Dimension	pgvector (Postgres)	Qdrant	Winner (at 5M)
Single-query latency	5-30ms	3-15ms	🏆 Qdrant
Concurrent throughput (QPS)	1,500-4,700+	300-400+	🏆 pgvector
Index build speed	Slower (serial)	Faster (parallel)	🏆 Qdrant
RAM efficiency	32-64 GB	4-8 GB	🏆 Qdrant
Metadata filtering	Good (SQL)	Best (native payload indexes)	🏆 Qdrant
Operational simplicity	Minimal (extension)	Medium (separate service)	🏆 pgvector
ACID transactions	Full support	Limited	🏆 pgvector
SQL/JOIN support	Native	None	🏆 pgvector
Horizontal scaling	Requires Citus	Built-in sharding	🏆 Qdrant
TCO (self-hosted)	Lower	Higher (labor costs)	🏆 pgvector
Ecosystem maturity	30+ years (PG)	4 years	🏆 pgvector

Score: pgvector 5 — Qdrant 6 (on raw technical merit at this scale, they're extremely close; the "winner" depends on your specific constraints)

Counterpoints

"pgvector is all you need" is a vendor narrative. Tiger Data (formerly Timescale) makes pgvectorscale. Their benchmark shows Postgres winning on throughput, but they note they "had trouble finding the right parameters for Qdrant" and spent weeks iterating. A Qdrant-optimized benchmark might tell a different story. (Tiger Data)
The NirantK 1M benchmark tells the opposite story. At 1M vectors (2023), pgvector lagged Qdrant by 15× in throughput with worse accuracy. pgvector has improved dramatically since then (HNSW in 0.7.0, iterative scan in 0.8.0, StreamingDiskANN via pgvectorscale), but the gap at small-to-medium scale was real and may still exist without pgvectorscale. (NirantK, 2023)
5M vectors is the "sweet spot where either works." At 5M, you're below the threshold where Qdrant's architectural advantages (on-disk, horizontal sharding) become decisive. If you're at 5M today but heading to 50M, starting with Qdrant avoids a painful migration later. (Elestio, 2026)
No credible counterpoints found suggesting pgvector's HNSW is faster than Qdrant's HNSW on single-query latency — Qdrant consistently wins that metric across all benchmarks.

Recommendation

For a 5M-vector RAG system in 2026:

Start with pgvector if you already have Postgres. You'll be operational in hours, not days. The performance is more than sufficient for RAG (sub-30ms queries, thousands of QPS). You can always migrate to Qdrant later if you hit scale or latency ceilings — and the SQL-first approach makes that migration straightforward since your data is already relational.

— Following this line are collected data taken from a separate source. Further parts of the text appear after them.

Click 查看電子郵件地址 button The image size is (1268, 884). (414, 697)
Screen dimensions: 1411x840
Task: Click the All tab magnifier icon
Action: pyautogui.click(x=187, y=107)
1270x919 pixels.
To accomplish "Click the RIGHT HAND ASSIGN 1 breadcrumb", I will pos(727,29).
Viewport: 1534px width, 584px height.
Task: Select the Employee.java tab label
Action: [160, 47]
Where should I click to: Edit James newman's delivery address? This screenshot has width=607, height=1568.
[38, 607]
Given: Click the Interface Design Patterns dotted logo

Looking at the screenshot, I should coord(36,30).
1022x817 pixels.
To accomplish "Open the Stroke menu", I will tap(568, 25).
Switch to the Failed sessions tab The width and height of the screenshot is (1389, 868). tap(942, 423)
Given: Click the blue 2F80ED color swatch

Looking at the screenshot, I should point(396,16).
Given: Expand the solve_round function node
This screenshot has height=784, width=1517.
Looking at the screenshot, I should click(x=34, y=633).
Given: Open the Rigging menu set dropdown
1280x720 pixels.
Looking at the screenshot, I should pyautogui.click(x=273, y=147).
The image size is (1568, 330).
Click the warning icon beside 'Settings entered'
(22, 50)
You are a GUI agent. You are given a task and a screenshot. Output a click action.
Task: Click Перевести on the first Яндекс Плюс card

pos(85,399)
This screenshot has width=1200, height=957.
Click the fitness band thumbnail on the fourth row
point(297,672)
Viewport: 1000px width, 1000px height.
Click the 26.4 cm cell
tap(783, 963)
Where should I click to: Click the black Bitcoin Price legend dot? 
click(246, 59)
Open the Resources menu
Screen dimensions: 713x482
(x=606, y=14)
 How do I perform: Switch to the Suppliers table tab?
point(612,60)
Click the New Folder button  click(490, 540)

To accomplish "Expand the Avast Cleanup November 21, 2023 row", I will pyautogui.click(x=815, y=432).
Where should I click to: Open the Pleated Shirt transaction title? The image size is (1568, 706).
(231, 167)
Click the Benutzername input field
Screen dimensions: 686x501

Start with Qdrant only if you have a clear, measurable requirement that pgvector can't meet: sub-10ms p99 SLAs, complex multi-attribute filtering at high QPS, or a growth plan that takes you past 20M vectors within 18 months. In those cases, Qdrant's purpose-built architecture will save you from an eventual migration.

Research conducted 2026-05-24 using DuckDuckGo, Gemini CLI, and direct source scraping. Sources tracked in companion .sources.json file.